Unless you've been living under a rock, you already know about the latest buffer-overflow vulnerability in the Berkeley Internet Name Domain (BIND) software, a domain name server (DNS) utility that matches Web server names to Internet Protocol addresses so people can find companies on the Web. By all accounts, BIND is the glue that holds the entire addressing scheme together, making up at least 80 percent of the Internet naming system.
Rightly, the CERT Coordination Center made a big deal when it announced two weeks ago that BIND Versions 4 and 8 are vulnerable to root-level compromise, traffic rerouting and all other sorts of nasty possibilities.
The following are some other disturbing facts about BIND:
- BIND is controlled by the Internet Software Consortium (ISC), a nonprofit vendor group in Redwood City, Calif. Heavyweights like Sun Microsystems Inc., IBM Corp., Hewlett-Packard Co., Network Associates Inc. and Compaq Computer Corp. support it.
- By virtue of the ubiquity of BIND, the ISC wields a lot of power.
- Just before this latest vulnerability went public, the ISC announced preliminary plans to charge for critical BIND security documentation and alerts through subscription fees starting with resellers. This set off an outcry in the nonvendor IT community.
- BIND has had 12 security patches in recent years.
- This latest vulnerability is a buffer overflow, a notorious coding problem that's been well documented for a decade. Through code that's vulnerable to buffer overflow, attackers can gain root simply by confusing the program with illegal input.
- Ironically, the buffer overflow popped up in BIND code written to support a new security feature: transactional signatures.

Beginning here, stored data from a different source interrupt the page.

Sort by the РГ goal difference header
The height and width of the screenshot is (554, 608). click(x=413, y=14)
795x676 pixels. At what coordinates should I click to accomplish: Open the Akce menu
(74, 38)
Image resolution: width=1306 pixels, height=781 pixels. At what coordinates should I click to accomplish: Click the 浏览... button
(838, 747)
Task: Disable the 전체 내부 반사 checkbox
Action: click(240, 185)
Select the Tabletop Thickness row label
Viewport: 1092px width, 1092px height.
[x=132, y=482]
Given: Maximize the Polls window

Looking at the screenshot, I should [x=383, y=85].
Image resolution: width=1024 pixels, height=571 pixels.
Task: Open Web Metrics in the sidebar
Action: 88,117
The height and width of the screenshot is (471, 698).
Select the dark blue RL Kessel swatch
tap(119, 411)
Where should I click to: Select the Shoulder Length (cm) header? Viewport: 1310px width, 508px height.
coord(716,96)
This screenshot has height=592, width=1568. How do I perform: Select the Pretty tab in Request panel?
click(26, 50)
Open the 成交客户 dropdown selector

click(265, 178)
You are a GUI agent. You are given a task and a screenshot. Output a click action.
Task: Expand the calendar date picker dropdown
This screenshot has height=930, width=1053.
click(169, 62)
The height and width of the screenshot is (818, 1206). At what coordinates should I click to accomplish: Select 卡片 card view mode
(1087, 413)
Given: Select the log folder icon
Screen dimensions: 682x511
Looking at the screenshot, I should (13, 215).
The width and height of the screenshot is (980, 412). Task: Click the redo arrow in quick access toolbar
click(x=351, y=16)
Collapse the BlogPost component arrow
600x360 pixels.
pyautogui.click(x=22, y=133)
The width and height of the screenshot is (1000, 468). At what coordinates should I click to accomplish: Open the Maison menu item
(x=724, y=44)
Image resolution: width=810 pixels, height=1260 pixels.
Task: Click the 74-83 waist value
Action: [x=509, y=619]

The ISC is now asking IT managers to trust it once again and upgrade to Version 9 of BIND, which doesn't have this buffer-overflow problem, according to CERT.
IT pros aren't buying it.
"BIND is a big, unwieldy piece of software that's been completely rewritten, but it can still have buffer overflows anywhere in the code," says Ian Poynter, president of Jerboa Inc., a security consulting firm in Cambridge, Mass. "BIND is the biggest point of failure on the entire infrastructure of the Internet."
DNS administrators should indeed upgrade, per CERT's recommendation. But there are other things they can do to cut the umbilical cord from the ISC.
First, don't allow BIND to run at root, says William Cox, an IT administrator at Thaumaturgix Inc., an IT services firm in New York. "The best way to limit your exposure is to run the server in a ‘chrooted' environment," he says. "Chroot is a specific Unix command that limits a program to only a certain portion of the file system."
Second, Cox recommends breaking up DNS server farms to protect against getting knocked off the Web the way Microsoft and Yahoo were two weeks ago. He suggests keeping internal IP addresses on internal DNS servers that aren't open to Web traffic and spreading Internet-facing DNS servers around to different branch offices.
Still others are looking at Internet naming alternatives. One that's gaining popularity is named djbdns (http://cr.yp.to/djbdns.html), after Daniel Bernstein, author of Qmail, a more secure form of SendMail, says Elias Levy, chief technology officer at SecurityFocus.com, a San Mateo, Calif.-based Internet services company and list server for Bugtraq security alerts.
Diagnosis: Trojan Horse
Speaking of Bugtraq and the pervasive threat posed by vulnerabilities, Bugtraq issued a utility on Feb. 1 to its 37,000 subscribers, which was supposed to determine whether machines are vulnerable to the BIND buffer overflow. The program was delivered to Bugtraq via an anonymous source. It was checked by the Bugtraq technical team, then cross-checked by Santa Clara, Calif.-based Network Associates.
Turns out the program's binary shell was really a Trojan horse. Each time this diagnostic program was installed on a test machine, it sent denial-of-service packets to Network Associates, taking some of the security vendor's servers off the Net for as long as 90 minutes.
Oh, what a tangled Web we weave.
Hardening Your DNS
1. Run BIND in a nonroot environment.
2. Set up a split-brain DNS configuration.
3. Tighten your BIND 8 configuration using built-in security options.
4. Consider running a nonrecursive name server.
5. Configure your operating system to mark the stack nonexecutable.